Nimroy fut secoué d’un petit rire.

— Non, pas du tout. Je viens du passé, comme chacun de nous, mais je n’ai pas brûlé les étapes.

— Vous avez donc vécu entièrement ce millénaire d’existence ? J’imagine qu’il doit y avoir en effet des choses à raconter. Je vous laisse la parole.

— Merci, acquiesça l’homme. Je suis né sur Terre en l’an 2103, durant le vingt-deuxième siècle, donc, à Chicago, dans les États-Unis d’Amérique. J’ai travaillé chez QuanTech dès mes dix-neuf ans, en 2122. J’ai oublié énormément de choses de cette époque ; au fil du temps je n’ai fait l’effort de conserver que les quelques points chronologiques importants. En 2138 donc, j’ai quitté QuanTech pour rejoindre un projet de recherche nommé Utos, en Europe, avec onze autres scientifiques aux spécialités différentes.
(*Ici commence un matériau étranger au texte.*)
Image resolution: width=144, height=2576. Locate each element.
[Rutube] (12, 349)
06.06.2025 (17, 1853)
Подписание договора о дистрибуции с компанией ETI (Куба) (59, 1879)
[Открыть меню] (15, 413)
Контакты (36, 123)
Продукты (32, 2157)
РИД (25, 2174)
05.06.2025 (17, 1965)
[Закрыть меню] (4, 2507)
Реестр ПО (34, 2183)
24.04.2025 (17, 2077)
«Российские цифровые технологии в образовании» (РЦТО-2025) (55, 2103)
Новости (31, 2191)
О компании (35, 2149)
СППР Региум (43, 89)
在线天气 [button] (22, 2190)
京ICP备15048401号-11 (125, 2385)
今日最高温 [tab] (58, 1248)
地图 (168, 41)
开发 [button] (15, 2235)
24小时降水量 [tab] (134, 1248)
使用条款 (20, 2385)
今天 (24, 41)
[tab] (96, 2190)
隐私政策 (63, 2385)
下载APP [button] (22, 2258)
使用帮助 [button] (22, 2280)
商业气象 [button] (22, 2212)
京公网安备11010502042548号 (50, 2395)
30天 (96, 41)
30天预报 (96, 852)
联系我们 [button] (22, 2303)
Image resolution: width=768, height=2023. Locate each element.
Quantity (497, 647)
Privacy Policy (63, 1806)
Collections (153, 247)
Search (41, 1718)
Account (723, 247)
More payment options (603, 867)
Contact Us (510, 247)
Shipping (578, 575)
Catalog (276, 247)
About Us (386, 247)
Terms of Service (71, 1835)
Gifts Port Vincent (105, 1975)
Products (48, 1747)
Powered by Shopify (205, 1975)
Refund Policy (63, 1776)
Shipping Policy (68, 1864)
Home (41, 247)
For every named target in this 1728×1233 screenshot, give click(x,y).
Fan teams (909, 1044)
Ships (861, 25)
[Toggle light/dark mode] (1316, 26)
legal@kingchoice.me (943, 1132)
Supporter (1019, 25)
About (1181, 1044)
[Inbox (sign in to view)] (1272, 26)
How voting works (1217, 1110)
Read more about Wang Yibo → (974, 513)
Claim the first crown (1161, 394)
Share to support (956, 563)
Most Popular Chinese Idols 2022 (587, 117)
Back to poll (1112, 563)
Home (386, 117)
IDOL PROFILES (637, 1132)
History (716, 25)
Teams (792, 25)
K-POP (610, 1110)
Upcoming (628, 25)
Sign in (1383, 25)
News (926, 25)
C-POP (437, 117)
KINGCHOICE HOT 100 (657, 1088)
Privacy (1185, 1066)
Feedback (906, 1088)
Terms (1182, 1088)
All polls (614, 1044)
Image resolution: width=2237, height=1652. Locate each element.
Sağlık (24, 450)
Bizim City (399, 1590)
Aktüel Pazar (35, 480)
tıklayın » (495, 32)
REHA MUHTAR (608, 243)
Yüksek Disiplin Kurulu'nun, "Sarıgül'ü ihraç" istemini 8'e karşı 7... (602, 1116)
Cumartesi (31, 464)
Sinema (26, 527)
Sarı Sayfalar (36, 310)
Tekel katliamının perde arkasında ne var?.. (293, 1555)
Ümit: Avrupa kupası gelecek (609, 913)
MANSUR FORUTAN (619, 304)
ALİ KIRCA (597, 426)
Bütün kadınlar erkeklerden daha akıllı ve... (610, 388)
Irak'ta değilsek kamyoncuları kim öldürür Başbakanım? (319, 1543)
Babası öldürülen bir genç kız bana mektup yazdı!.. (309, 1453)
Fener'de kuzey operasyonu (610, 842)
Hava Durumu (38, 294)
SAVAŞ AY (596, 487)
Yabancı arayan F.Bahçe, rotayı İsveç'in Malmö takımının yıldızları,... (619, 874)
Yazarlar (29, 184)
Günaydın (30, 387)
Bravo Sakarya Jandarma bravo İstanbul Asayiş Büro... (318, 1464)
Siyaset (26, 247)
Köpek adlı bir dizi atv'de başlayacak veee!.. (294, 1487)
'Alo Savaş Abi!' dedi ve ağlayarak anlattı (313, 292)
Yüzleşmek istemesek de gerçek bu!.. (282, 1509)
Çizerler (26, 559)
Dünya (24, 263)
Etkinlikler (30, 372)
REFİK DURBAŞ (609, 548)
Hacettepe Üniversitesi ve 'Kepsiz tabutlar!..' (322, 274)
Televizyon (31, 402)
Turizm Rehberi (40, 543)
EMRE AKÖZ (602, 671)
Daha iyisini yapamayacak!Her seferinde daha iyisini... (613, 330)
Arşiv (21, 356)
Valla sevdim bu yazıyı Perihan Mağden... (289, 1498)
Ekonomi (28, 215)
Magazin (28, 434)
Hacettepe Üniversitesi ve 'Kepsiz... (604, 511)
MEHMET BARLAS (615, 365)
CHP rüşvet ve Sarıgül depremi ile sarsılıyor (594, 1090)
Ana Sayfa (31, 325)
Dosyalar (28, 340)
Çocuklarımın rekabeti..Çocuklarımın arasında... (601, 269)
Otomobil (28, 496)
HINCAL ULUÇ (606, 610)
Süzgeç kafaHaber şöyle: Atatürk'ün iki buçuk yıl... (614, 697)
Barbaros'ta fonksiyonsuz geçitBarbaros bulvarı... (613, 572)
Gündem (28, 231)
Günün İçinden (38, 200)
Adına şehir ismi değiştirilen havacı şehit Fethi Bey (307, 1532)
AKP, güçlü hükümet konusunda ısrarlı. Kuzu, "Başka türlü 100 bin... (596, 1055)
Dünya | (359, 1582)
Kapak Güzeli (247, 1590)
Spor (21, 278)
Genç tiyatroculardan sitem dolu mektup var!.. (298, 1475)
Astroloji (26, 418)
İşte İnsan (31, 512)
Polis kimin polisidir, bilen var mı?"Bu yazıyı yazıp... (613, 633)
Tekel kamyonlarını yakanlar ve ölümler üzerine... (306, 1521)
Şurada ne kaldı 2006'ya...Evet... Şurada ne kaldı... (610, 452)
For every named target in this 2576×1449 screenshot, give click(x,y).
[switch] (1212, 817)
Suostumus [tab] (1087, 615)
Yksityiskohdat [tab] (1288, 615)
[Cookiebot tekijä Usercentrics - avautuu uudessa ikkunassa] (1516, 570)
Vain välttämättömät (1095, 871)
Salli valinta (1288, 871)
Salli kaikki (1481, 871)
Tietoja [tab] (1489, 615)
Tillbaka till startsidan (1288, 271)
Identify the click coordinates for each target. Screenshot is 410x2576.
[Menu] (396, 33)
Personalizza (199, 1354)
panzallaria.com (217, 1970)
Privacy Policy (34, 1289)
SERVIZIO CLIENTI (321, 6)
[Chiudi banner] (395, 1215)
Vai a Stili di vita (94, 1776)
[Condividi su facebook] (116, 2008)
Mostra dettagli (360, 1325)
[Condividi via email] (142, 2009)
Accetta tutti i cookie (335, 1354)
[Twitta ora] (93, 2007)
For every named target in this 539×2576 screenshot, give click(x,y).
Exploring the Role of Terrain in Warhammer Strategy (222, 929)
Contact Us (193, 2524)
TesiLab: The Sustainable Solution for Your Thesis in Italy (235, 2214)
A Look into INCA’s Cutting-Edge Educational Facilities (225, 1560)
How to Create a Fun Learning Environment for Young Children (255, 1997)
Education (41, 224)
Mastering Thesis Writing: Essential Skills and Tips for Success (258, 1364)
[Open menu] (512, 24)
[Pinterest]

Le projet était dirigé originellement par le professeur Noah Köhler, physicien également, et sa femme, Sonja Karlsson, une mathématicienne de grand talent.

» Le projet Utos avait pour but initial la réflexion et l’expérimentation sur la dimension temporelle de la réalité. Nous comptions également dans nos rangs un physicien quantique, un ex-ingénieur de Sky-AI, l’entreprise internationale de développement de l’intelligence artificielle, une biologiste transhumaine, et d’autres dont malheureusement je n’ai pas le souvenir des noms ou des spécialités.

» J’ai travaillé avec l’équipe d’Utos durant près de quinze années sur un projet dont j’ai – dont nous – avons découvert le but concret au fil du temps. En 2149, notre première percée a été également notre première prise de conscience de l’ampleur de notre découverte. Nous cherchions à isoler la dimension temporelle des dimensions physiques de la réalité, et nous avons découvert le transphasage. En parvenant à retarder l’existence d’une particule d’une seconde, celle-ci disparaissait tout simplement de la réalité. Cela ne durait que le temps où lui était envoyée de l’énergie, bien sûr, après quoi elle reprenait sa place dans notre temporalité. La première expérience donc, qui a mis cela en évidence, a bien failli mettre un terme définitif au projet. La particule, en se rephasant dans une temporalité qui avait comblé son absence, émit un très fort rayonnement thermique. Il y eut une explosion. Imaginez : une goutte d’eau disparaît subitement d’un verre rempli. L’eau, liquide, comble instantanément le vide créé. Maintenant, imaginez que dans ce verre apparaisse soudain une goutte d’eau. Pas juste plongée dans le verre, écartant les molécules et trouvant sa place, non, mais là où il y a déjà de la matière, elle apparaît comme si elle n’avait jamais disparu, amalgamant la matière, fusionnant les noyaux, perturbant les liens atomiques.

» C’était le premier pas vers l’aboutissement d’années de recherche, et à partir de cet instant, tout alla très vite. L’Europe, très intéressée par nos recherches, nous alloua toutes les ressources nécessaires. Nous créâmes de nombreux caissons à vide afin de répliquer l’expérience sans danger, et avant la fin de l’année nous expérimentions sur des animaux équipés de combinaisons.